Happy Thursday everyone! I’m introducing an exciting new feature to my blog. To compliment Book Review Tuesdays, I’ll now be offering Sound Advice Thursdays, in which all of your burning questions on manners, relationships, and other human interactions will be decisively answered, or at the very least, guessed at. Please send questions to stephanie.early.green@gmail.com with subject line Advice.

I'm listening.

I’m listening.

Dear Steph:

I spend most of my free time with my boyfriend, whom I adore. The problem is that we have radically different views on what’s an appropriate amount for him to use his iPhone camera when we’re together. While I would rather that we take in our life as it comes and create genuine memories – like, in our minds – he would prefer to record every second of every day by taking photos with his iPhone. I understand that this is a decision he’s made on how he wants to live his life, but it’s not the way I want to live my life and it leads to a lot of conflict.

My main issues with his constant photo-journaling are: 1) I don’t like to be photographed all the time, 2) I don’t like taking pictures in front of people, and 3) I don’t want to have my own ability to process experiences determined by him in that way. But he’s addicted to taking photos and then posting them on social-media sites for his friends to enjoy. What do you suggest?

Sincerely,
Living with a Paparazzo

Dear LWAP,

I must confess that I, like your darling boyfriend, am a digital shutterbug. I whip out my iPhone and take Instagram photos in line at the grocery store or while having a romantic dinner with my husband. So perhaps I am not the most objective person to offer advice on this particular issue. But maybe I can give you a window into the psyche of the compulsive photo-taker. People like your boyfriend and me like to take photos partly to maintain a visual record of our lives so that we won’t forget our experiences, but also partly to demonstrate to others what we’re up to. It’s not easy to admit, but some of the allure of posting photos on certain social media sites (which shall remain nameless) is to show off. There, I said it.

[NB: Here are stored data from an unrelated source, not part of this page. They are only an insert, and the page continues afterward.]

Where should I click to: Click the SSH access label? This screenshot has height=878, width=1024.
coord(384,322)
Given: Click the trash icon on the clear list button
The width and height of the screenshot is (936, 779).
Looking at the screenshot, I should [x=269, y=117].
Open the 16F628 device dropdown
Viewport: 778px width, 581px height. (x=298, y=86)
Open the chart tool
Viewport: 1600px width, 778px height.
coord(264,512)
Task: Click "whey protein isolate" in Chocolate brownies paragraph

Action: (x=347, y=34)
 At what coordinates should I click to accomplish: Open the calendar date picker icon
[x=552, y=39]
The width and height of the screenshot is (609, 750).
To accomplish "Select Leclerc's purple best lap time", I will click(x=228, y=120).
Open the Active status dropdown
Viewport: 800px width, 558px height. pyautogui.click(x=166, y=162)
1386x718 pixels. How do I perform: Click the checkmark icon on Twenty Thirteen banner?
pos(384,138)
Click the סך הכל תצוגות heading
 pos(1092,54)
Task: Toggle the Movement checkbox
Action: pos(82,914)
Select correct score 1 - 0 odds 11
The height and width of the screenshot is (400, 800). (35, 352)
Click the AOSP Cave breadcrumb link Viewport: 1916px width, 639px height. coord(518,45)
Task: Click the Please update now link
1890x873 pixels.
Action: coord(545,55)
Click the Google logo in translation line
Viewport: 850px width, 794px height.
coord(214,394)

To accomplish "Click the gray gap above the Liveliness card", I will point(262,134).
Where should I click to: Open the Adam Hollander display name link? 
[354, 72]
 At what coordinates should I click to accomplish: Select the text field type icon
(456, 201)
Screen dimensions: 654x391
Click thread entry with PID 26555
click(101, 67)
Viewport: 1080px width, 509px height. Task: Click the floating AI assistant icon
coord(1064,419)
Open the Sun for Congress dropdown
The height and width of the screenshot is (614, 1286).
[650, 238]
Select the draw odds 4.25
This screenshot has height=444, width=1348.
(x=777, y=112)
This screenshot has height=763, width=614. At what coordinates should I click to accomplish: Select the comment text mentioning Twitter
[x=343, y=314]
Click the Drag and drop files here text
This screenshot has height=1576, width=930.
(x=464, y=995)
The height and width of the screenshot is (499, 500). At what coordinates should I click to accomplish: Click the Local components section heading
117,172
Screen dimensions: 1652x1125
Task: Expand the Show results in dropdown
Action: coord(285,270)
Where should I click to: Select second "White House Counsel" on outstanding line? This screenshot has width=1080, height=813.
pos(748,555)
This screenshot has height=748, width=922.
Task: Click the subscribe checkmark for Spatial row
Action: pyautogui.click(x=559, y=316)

But in order to scratch the twin itches of recording memories for posterity and showing off, one or two photos at each event, activity, or place should suffice even for the avid iPhone photographer. There’s no need to live behind the lens of the camera unless you’re being paid for it, I say.

I think a compromise can be reached here. Tell your boyfriend that while you think he’s a fabulous photographer, the Instagram equivalent of Ansel Adams, you wish he’d confine himself to one or two photos at each activity or event in your lives. Explain that you don’t want your picture taken often and don’t enjoy posing in front of other people. Request that after he’s captured the moment, then the camera should be put away so that you two can enjoy your time together, sans technology. Explain that while you don’t want to ban his photographic efforts entirely, you enjoy his company more when he’s not squinting at you from behind an iPhone. As a cautionary tale, you might also show him this video, which demonstrates the perils of Instagram obsession.

However, as for your not wanting your memories and experiences to be shaped by his photos, you, my dear, are in control of that. If his photographic portfolio warps your memories, simply don’t look at it, or else record the memories in your own way, by keeping a journal, for example.